Learn how to take fantastic portraits anywhere at any time of day by making use of natural light
You don’t necessarily need Y lots of expensive studiolights to take high-quality portraits. Natural light can be just as effective – and it’s free too. The only extra gear you might need is a reflector to bounce light into shadows, but even then, a piece of white card works just as well.
However, shooting portraits in natural light isn’t simply a case of walking outside and taking a shot. It takes skill and experience to recognise the subtleties and differences in the sun’s rays, and how they translate into good and bad light for portraits.
Fortunately, our subject is moveable, so there’s no need to wait patiently
for the perfect illumination like a landscape photographer has to. In any place at any time of day there are likely to be several excellent spots of light in your immediate vicinity. But how do you find them?
Hard and soft light
It helps if you think about natural light in two ways – hard and soft. All natural light comes from one light source, the sun. But the quality of the light changes depending on the weather and your surroundings.
On a clear sunny day, the light is very hard. In general, this isn’t kind on faces. Shadows from the nose fall across the cheek, eye sockets are plunged into darkness, skin texture is exaggerated, and the subject will probably be squinting. All in all, this is not a good look. When it’s cloudy, the light is very different. The clouds act like a giant diffuser for the sunlight, transforming it into gentle, flattering light that’s much kinder on faces. The clouds make the light source much larger, so it’s softer and there’s less contrast.
If there isn’t any cloud cover, you’re better off moving the subject into the shade of a tree or building, or positioning a reflector above their head to block the sunlight. There are plenty of good spots for natural light to be found indoors as well and doorways are ideal, providing soft, directional illumination.
Once you’ve found soft light, the next step is to think about the direction of the light. For great black-and-white portraits, we want to give depth
to our subjects, so look for soft, directional light. Study the model’s face to see where the highlights and shadows are, and if necessary, use a reflector to bounce extra light into the shadows. With some light sources, such as window light, the direction is obvious, but under a tree or next to a building, you might find that it’s more subtle. The sun could be bouncing off a nearby white wall or reflecting off a street. Once you’ve determined the direction, you need to angle the subject’s face towards it. Then for extra impact, look for a background that’s different in tone.

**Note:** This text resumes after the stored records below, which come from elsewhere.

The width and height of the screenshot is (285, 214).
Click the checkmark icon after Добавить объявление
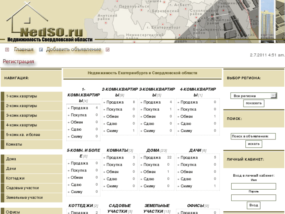(x=108, y=50)
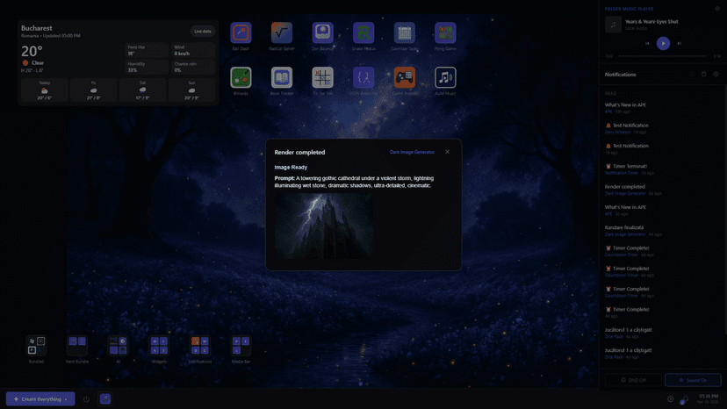Play the current track
Image resolution: width=727 pixels, height=409 pixels.
(663, 43)
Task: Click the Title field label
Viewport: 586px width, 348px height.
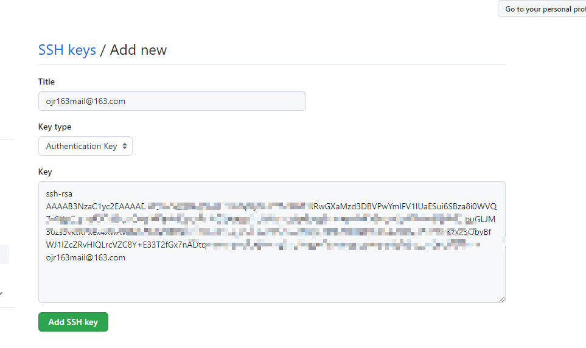Action: click(46, 82)
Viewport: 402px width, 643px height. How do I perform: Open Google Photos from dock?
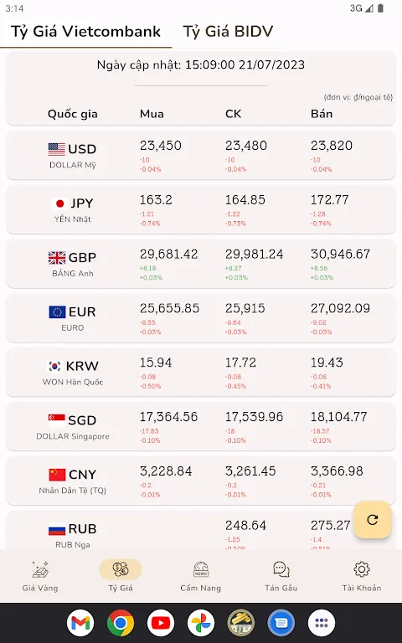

SHOOT PORTRAITS WITH WINDOW LIGHT
Position your subject side-on to a window, and his face will be bathed in soft, directional light that falls gently away into shadow. North-facing windows are ideal. Use aperture priority, choose a wide aperture such as f/4 and set the ISO to around 400. Ask the subject to angle his face towards the window. If you want to lift the shadows, hold up a reflector or white card to bounce the light back.
You can get many different looks from a window light. Try placing the subject in front of the window so they’re lit from behind. Use a reflector to bounce some light back at the face. Expose for the face and the background outside will be over-exposed, creating a simple high-key effect. Alternatively, ask them to turn their head side-on and expose for the background instead to create a striking silhouette.
EXPOSE FOR DIFFERENT SKIN TONES
Dark brown skin
When your camera’s meter is presented with a frame dominated by dark tones, it will try to record it as midtone grey. Consequently, dark skin can turn out over- exposed. So make use of your camera’s exposure compensation feature to dial in one or one and a half stops of under-exposure.
Light brown skin
A camera’s meter exposes for a scene as if the average of all the tones is neutral
grey. So imagine a person’s skin tone as a shade of grey, and decide whether it’s lighter or darker than neutral. Light brown skin is generally close in tone to neutral grey, so no exposure compensation is necessary.
Pale brown skin
Just as if you’re taking a picture outside in snow, with pale skin, you may need to
over-expose the image to get a well-exposed face. Some photographers like to dial in a half stop or so of over-exposure as standard when shooting light-skinned subjects such as this new-born baby.